> **What you have to do**: Could you reproduce every record below exactly as written?

** Dataset content follows **

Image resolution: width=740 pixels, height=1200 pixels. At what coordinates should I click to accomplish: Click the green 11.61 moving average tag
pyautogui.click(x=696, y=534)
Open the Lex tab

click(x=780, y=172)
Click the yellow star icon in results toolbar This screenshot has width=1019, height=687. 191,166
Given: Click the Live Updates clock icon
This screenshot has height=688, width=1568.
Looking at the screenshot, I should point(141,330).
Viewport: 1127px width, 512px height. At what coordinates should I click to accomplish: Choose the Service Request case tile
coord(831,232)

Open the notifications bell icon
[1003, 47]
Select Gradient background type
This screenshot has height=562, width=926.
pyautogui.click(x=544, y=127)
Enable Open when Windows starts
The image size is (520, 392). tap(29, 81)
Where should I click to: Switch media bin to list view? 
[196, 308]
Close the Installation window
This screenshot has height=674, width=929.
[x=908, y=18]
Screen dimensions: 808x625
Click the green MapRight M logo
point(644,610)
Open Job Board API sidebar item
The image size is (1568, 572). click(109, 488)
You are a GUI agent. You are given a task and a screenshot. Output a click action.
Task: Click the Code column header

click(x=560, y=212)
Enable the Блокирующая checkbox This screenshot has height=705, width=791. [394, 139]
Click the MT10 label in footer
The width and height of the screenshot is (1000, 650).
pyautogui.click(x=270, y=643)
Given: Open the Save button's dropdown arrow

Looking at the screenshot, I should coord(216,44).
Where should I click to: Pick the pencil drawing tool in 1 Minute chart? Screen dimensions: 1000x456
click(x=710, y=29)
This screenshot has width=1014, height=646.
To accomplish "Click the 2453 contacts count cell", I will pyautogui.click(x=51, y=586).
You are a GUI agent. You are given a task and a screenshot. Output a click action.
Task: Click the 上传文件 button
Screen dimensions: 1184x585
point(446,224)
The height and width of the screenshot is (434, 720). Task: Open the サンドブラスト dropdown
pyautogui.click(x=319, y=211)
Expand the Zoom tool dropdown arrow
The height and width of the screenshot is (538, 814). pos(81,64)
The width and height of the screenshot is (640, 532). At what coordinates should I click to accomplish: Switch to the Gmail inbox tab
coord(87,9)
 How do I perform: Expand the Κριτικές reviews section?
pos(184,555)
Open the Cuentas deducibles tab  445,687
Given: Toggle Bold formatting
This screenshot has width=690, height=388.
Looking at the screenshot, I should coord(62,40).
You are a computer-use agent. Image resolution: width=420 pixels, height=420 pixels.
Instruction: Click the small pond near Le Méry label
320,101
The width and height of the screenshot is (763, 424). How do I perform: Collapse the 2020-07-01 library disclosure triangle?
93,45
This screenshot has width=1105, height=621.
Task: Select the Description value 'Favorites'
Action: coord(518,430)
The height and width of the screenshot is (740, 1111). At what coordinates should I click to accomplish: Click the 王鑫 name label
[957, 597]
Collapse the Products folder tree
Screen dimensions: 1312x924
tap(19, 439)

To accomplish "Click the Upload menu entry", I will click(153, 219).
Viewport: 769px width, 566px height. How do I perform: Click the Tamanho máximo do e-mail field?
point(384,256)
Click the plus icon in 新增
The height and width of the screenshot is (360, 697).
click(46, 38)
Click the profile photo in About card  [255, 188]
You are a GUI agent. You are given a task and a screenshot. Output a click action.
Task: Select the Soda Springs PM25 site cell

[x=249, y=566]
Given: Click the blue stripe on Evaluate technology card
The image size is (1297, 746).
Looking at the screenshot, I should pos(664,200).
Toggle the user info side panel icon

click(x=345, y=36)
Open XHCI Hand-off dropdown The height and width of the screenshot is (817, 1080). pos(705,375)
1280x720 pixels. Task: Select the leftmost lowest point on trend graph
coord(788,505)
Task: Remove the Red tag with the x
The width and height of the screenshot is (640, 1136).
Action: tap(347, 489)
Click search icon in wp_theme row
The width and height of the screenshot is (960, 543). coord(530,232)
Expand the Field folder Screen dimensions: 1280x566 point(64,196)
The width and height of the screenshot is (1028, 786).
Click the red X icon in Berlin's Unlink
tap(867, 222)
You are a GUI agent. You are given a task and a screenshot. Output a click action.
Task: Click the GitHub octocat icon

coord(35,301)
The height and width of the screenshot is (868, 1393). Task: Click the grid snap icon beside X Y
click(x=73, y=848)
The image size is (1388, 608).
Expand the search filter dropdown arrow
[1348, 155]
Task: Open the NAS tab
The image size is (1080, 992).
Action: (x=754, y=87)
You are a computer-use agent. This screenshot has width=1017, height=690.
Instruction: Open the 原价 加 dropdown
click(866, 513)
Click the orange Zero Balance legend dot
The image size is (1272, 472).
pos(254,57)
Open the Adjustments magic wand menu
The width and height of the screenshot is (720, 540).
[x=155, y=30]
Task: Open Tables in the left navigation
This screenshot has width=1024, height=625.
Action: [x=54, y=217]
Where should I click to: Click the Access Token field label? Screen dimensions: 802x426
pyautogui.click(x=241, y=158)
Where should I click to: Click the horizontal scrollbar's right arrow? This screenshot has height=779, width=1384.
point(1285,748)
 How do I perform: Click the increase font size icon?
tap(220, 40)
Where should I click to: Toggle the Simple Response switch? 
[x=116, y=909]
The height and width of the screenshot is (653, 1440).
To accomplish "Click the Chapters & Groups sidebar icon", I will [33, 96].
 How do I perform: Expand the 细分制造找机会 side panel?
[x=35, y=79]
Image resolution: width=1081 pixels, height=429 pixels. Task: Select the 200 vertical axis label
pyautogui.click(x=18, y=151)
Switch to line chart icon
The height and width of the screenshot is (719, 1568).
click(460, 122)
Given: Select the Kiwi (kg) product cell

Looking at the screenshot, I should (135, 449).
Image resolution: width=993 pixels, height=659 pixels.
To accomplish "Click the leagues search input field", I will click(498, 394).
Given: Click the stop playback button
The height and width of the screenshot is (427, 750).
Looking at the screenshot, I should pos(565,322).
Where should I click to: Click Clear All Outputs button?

** End of Dataset content **

> **Problem solution**:
Image resolution: width=740 pixels, height=1200 pixels. At what coordinates should I click to accomplish: Click the green 11.61 moving average tag
pyautogui.click(x=696, y=534)
Open the Lex tab

click(x=780, y=172)
Click the yellow star icon in results toolbar This screenshot has width=1019, height=687. 191,166
Given: Click the Live Updates clock icon
This screenshot has height=688, width=1568.
Looking at the screenshot, I should point(141,330).
Viewport: 1127px width, 512px height. At what coordinates should I click to accomplish: Choose the Service Request case tile
coord(831,232)

Open the notifications bell icon
[1003, 47]
Select Gradient background type
This screenshot has height=562, width=926.
pyautogui.click(x=544, y=127)
Enable Open when Windows starts
The image size is (520, 392). tap(29, 81)
Where should I click to: Switch media bin to list view? 
[196, 308]
Close the Installation window
This screenshot has height=674, width=929.
[x=908, y=18]
Screen dimensions: 808x625
Click the green MapRight M logo
point(644,610)
Open Job Board API sidebar item
The image size is (1568, 572). click(109, 488)
You are a GUI agent. You are given a task and a screenshot. Output a click action.
Task: Click the Code column header

click(x=560, y=212)
Enable the Блокирующая checkbox This screenshot has height=705, width=791. [394, 139]
Click the MT10 label in footer
The width and height of the screenshot is (1000, 650).
pyautogui.click(x=270, y=643)
Given: Open the Save button's dropdown arrow

Looking at the screenshot, I should coord(216,44).
Where should I click to: Pick the pencil drawing tool in 1 Minute chart? Screen dimensions: 1000x456
click(x=710, y=29)
This screenshot has width=1014, height=646.
To accomplish "Click the 2453 contacts count cell", I will pyautogui.click(x=51, y=586).
You are a GUI agent. You are given a task and a screenshot. Output a click action.
Task: Click the 上传文件 button
Screen dimensions: 1184x585
point(446,224)
The height and width of the screenshot is (434, 720). Task: Open the サンドブラスト dropdown
pyautogui.click(x=319, y=211)
Expand the Zoom tool dropdown arrow
The height and width of the screenshot is (538, 814). pos(81,64)
The width and height of the screenshot is (640, 532). At what coordinates should I click to accomplish: Switch to the Gmail inbox tab
coord(87,9)
 How do I perform: Expand the Κριτικές reviews section?
pos(184,555)
Open the Cuentas deducibles tab  445,687
Given: Toggle Bold formatting
This screenshot has width=690, height=388.
Looking at the screenshot, I should coord(62,40).
You are a computer-use agent. Image resolution: width=420 pixels, height=420 pixels.
Instruction: Click the small pond near Le Méry label
320,101
The width and height of the screenshot is (763, 424). How do I perform: Collapse the 2020-07-01 library disclosure triangle?
93,45
This screenshot has width=1105, height=621.
Task: Select the Description value 'Favorites'
Action: coord(518,430)
The height and width of the screenshot is (740, 1111). At what coordinates should I click to accomplish: Click the 王鑫 name label
[957, 597]
Collapse the Products folder tree
Screen dimensions: 1312x924
tap(19, 439)

To accomplish "Click the Upload menu entry", I will click(153, 219).
Viewport: 769px width, 566px height. How do I perform: Click the Tamanho máximo do e-mail field?
point(384,256)
Click the plus icon in 新增
The height and width of the screenshot is (360, 697).
click(46, 38)
Click the profile photo in About card  [255, 188]
You are a GUI agent. You are given a task and a screenshot. Output a click action.
Task: Select the Soda Springs PM25 site cell

[x=249, y=566]
Given: Click the blue stripe on Evaluate technology card
The image size is (1297, 746).
Looking at the screenshot, I should pos(664,200).
Toggle the user info side panel icon

click(x=345, y=36)
Open XHCI Hand-off dropdown The height and width of the screenshot is (817, 1080). pos(705,375)
1280x720 pixels. Task: Select the leftmost lowest point on trend graph
coord(788,505)
Task: Remove the Red tag with the x
The width and height of the screenshot is (640, 1136).
Action: tap(347, 489)
Click search icon in wp_theme row
The width and height of the screenshot is (960, 543). coord(530,232)
Expand the Field folder Screen dimensions: 1280x566 point(64,196)
The width and height of the screenshot is (1028, 786).
Click the red X icon in Berlin's Unlink
tap(867, 222)
You are a GUI agent. You are given a task and a screenshot. Output a click action.
Task: Click the GitHub octocat icon

coord(35,301)
The height and width of the screenshot is (868, 1393). Task: Click the grid snap icon beside X Y
click(x=73, y=848)
The image size is (1388, 608).
Expand the search filter dropdown arrow
[1348, 155]
Task: Open the NAS tab
The image size is (1080, 992).
Action: (x=754, y=87)
You are a computer-use agent. This screenshot has width=1017, height=690.
Instruction: Open the 原价 加 dropdown
click(866, 513)
Click the orange Zero Balance legend dot
The image size is (1272, 472).
pos(254,57)
Open the Adjustments magic wand menu
The width and height of the screenshot is (720, 540).
[x=155, y=30]
Task: Open Tables in the left navigation
This screenshot has width=1024, height=625.
Action: [x=54, y=217]
Where should I click to: Click the Access Token field label? Screen dimensions: 802x426
pyautogui.click(x=241, y=158)
Where should I click to: Click the horizontal scrollbar's right arrow? This screenshot has height=779, width=1384.
point(1285,748)
 How do I perform: Click the increase font size icon?
tap(220, 40)
Where should I click to: Toggle the Simple Response switch? 
[x=116, y=909]
The height and width of the screenshot is (653, 1440).
To accomplish "Click the Chapters & Groups sidebar icon", I will [33, 96].
 How do I perform: Expand the 细分制造找机会 side panel?
[x=35, y=79]
Image resolution: width=1081 pixels, height=429 pixels. Task: Select the 200 vertical axis label
pyautogui.click(x=18, y=151)
Switch to line chart icon
The height and width of the screenshot is (719, 1568).
click(460, 122)
Given: Select the Kiwi (kg) product cell

Looking at the screenshot, I should (135, 449).
Image resolution: width=993 pixels, height=659 pixels.
To accomplish "Click the leagues search input field", I will click(498, 394).
Given: Click the stop playback button
The height and width of the screenshot is (427, 750).
Looking at the screenshot, I should pos(565,322).
Where should I click to: Click Clear All Outputs button?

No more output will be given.